From Figs. 6, 7 and 8, we can confirm that GCMB is more stability that other models. The difference between the maximum and minimum values of GCMB tends to be smaller than other models. We consider that graph neural network with syntactic dependencies provided stability and accuracy for extracting causality.

From Figs. 6, 7 and 8, precision of BiLSTM and BERT tends to be higher than their recall. However, their F1 is low due to their low recall. This result suggests that our components (multi-task learning, clue encoder, and graph neural network based on syntactic dependencies) are important for causality extraction regardless of nested causality or not.

7 Conclusion

In this paper, we have proposed a model to extract nested financial causalities based on clue expressions and universal dependencies from bi-lingual texts. The proposed model uses a clue encoder to handle given clue expressions for detecting nested causalities. In addition, to extracting bi-lingual causalities, the proposed model used syntactic dependencies based on universal dependencies, as well as graph attention networks. To evaluate the proposed model, we created two datasets, i.e., the Reuters news dataset and Kessan Tanshin dataset, from the financial domain. The proposed model was evaluated experimentally on both English and Japanese datasets, and the experimental results demonstrate that the proposed model outperformed the compared models.
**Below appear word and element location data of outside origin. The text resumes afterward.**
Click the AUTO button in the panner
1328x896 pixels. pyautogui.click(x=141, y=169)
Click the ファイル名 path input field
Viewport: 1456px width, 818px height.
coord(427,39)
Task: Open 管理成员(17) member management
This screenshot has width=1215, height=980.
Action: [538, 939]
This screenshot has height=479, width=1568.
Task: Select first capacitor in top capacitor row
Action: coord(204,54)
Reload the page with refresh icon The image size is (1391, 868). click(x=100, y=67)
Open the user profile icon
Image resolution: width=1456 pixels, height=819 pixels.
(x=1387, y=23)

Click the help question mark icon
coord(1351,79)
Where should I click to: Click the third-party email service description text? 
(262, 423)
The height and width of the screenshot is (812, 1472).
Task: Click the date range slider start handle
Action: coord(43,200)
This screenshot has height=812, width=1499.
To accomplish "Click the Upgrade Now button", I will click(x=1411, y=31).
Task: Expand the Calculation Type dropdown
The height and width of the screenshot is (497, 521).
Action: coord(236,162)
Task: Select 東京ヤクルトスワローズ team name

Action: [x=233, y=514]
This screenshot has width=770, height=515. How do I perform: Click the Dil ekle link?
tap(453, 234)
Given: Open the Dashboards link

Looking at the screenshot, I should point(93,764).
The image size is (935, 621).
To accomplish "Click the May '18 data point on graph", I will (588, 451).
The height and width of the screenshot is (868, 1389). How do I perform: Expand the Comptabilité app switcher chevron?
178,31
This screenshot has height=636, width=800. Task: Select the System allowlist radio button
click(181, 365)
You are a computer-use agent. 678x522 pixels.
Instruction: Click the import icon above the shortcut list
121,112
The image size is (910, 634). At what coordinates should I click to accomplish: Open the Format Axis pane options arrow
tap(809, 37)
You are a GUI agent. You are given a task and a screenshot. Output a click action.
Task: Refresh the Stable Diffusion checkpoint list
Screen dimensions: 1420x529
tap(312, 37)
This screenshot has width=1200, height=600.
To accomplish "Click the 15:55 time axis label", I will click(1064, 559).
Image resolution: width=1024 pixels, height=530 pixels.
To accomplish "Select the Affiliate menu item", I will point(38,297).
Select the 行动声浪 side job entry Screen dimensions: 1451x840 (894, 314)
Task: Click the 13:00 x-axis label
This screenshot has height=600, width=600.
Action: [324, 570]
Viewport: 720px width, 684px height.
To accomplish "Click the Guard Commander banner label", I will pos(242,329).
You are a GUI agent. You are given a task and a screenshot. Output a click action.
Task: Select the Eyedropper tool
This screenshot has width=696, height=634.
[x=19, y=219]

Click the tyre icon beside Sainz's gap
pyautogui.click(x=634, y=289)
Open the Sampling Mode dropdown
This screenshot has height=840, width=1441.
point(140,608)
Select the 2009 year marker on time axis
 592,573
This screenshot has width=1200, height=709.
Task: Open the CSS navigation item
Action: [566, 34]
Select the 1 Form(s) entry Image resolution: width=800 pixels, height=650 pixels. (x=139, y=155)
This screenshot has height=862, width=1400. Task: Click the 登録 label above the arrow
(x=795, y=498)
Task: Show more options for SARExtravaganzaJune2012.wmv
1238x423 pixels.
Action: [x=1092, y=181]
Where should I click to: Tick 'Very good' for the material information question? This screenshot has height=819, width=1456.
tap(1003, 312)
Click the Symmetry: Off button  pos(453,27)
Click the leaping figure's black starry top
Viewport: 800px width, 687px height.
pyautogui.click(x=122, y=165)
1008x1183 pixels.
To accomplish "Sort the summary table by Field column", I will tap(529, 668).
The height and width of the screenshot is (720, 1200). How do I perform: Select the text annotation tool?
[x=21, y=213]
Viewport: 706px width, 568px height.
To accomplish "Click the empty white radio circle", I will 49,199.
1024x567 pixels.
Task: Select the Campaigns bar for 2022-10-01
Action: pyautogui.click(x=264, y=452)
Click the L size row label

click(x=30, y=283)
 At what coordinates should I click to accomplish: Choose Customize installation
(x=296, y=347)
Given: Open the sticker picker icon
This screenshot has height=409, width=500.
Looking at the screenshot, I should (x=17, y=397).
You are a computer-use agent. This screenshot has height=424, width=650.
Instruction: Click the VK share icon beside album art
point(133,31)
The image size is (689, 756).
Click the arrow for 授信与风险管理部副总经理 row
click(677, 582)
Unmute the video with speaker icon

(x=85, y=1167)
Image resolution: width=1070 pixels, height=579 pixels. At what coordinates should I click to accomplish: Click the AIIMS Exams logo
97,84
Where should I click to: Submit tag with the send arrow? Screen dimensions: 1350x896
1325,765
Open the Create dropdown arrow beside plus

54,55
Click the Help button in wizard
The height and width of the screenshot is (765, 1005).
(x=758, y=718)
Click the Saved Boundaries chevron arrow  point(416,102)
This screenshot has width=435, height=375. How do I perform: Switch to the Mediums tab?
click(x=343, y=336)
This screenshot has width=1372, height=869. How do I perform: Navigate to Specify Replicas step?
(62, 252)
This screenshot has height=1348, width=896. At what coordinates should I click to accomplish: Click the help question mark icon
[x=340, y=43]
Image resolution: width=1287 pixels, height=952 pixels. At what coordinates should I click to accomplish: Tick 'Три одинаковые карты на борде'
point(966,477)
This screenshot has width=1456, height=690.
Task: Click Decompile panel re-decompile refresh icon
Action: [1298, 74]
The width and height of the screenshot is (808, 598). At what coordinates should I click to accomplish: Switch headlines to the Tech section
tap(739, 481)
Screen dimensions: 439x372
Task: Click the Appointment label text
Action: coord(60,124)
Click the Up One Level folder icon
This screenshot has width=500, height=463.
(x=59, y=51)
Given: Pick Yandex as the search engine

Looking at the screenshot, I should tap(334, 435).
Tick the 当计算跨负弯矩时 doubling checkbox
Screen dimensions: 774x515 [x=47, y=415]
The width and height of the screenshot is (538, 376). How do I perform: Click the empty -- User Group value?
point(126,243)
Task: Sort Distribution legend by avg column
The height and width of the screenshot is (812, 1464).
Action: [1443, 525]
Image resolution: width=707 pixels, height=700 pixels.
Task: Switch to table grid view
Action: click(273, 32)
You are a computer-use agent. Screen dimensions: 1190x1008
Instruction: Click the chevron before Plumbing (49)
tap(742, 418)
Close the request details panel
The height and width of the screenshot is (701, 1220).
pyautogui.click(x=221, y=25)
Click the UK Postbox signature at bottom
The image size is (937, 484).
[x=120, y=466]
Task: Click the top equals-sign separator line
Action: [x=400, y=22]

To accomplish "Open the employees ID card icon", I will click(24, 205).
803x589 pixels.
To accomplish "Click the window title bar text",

In future, we attempt to extract causalities from another language dataset, e.g., a Chinese dataset, using the proposed model, and we have begun to explore causalities in Chinese financial text data to facilities this future research direction. We also plan to develop a method to construct causal nets from multilingual causalities. We believe that the financial domain requires multilingual causal nets because the economy is becoming more worldwide. We consider that a method is required to connect causalities between different languages, and we would like to investigate forecasting global economic scenarios using the constructed causal nets. When an event occurs, some companies’ sales may decrease and other companies’ sales may increase. We expect that this process can be observed using causal nets; therefore, we consider that economic scenarios can be forecasted from past events using causal nets.